Na música, uma figura rítmica, um germe melódico,
um ocasional agregado harmónico, uma sugestão tímbrica,
é que são o ponto de partida para a organização sonora,
que, justamente porque é uma organização,
não nos é dada de pronto: vai-se-nos impondo,
vai sendo, vai-nos sendo,
até se perfilar numa forma,
e toda a forma é construção.
Fernando Lopes-Graça
(“Disto e Daquilo” – Crítica, criação, público, etc.)

Um período longo se passou do recital aos 14 de Julho de 1959 à retomada dos recitais em 1982. Prolongado hiato em que penetrei intensamente nos estudos voltados ao repertório pouco frequentado de um passado que remonta do século XVIII à metade do século XX e na divulgação progressiva de parcela da criação contemporânea, excluindo tendências, tantas delas impactantes, mas efêmeras. O culto ao repertório sacralizado continuou, mas homeopaticamente.

O regresso a Portugal se deu em torno de Claude Debussy. Havia interpretado a integral do compositor francês em quatro recitais e escrito o livro “O Som Pianístico de Claude Debussy” (Novas Metas, 1982), com prefácio da ilustre gregorianista Júlia D’Almendra. Nascia àquela altura uma amizade que se perpetua através da também competente discípula de d’Almendra, Idalete Giga. É ela que, sempre entusiasta, comparece aos recitais que se prolongam desde a retomada em 1982 e que, pela segunda vez, convidou-me para proferir conferência na sede do Centro Ward de Lisboa – Júlia D’Almendra sob o título “De Carlos Seixas a Eurico Carrapatoso – um envolvimento pleno”.

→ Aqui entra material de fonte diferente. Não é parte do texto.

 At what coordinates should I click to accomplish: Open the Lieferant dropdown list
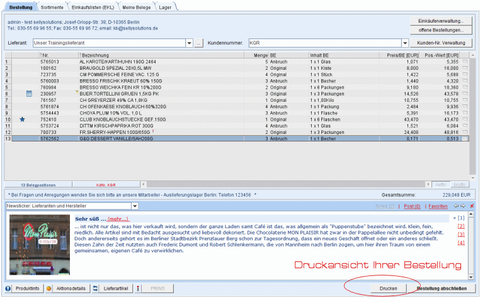tap(189, 43)
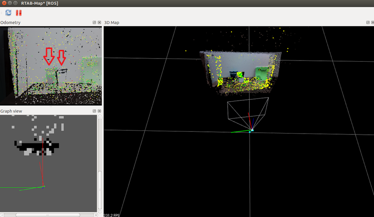Click the Graph view panel title
374x217 pixels.
pyautogui.click(x=11, y=111)
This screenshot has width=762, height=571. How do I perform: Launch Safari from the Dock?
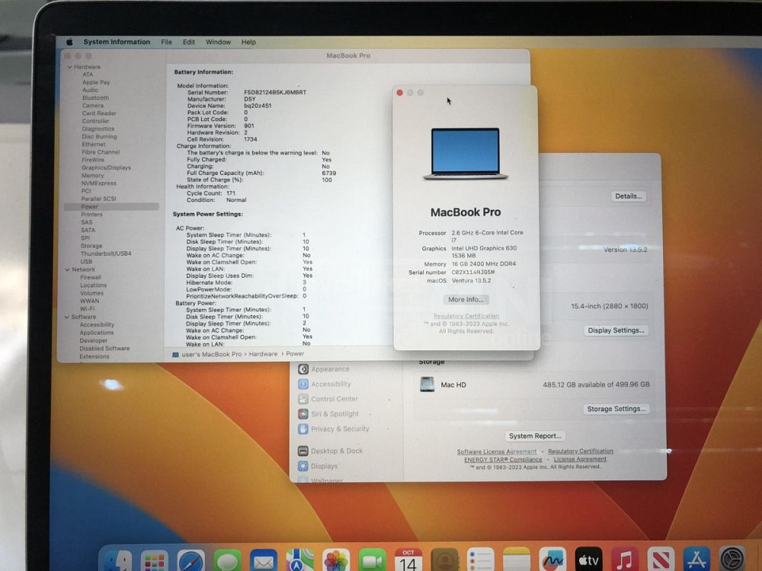(x=191, y=561)
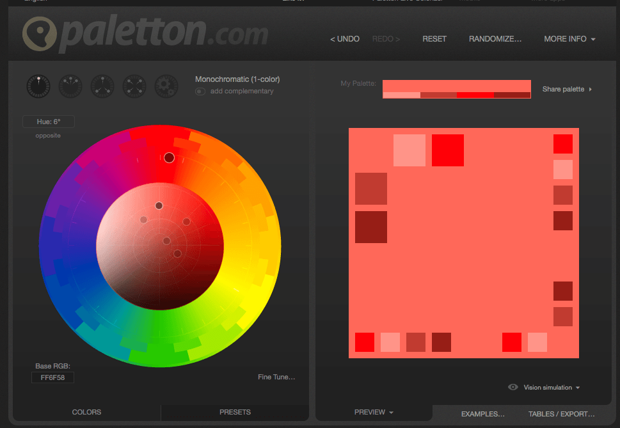Switch to the adjacent colors scheme icon
Viewport: 620px width, 428px height.
coord(70,86)
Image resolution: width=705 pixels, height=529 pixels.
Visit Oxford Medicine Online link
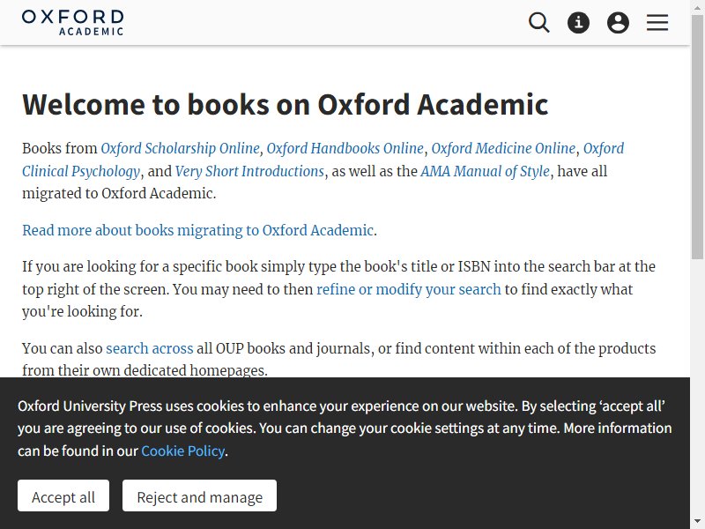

Clique para ouvir, de Carlos Seixas, a Sonata nº 78, em Si bemol Maior, na interpretação de J.E.M.:

Carlos Seixas – Sonata nº 78 in B flat major – José Eduardo Martins – piano – YouTube

Com a greve dos ferroviários, nossos diletos amigos António Sousa e Maria do Rosário nos levaram de Tomar a Lisboa para três eventos na cidade. Resquícios de uma prolongada pandemia obliteraram a realização de um recital na cidade, pois datas foram sendo alteradas desde 2020!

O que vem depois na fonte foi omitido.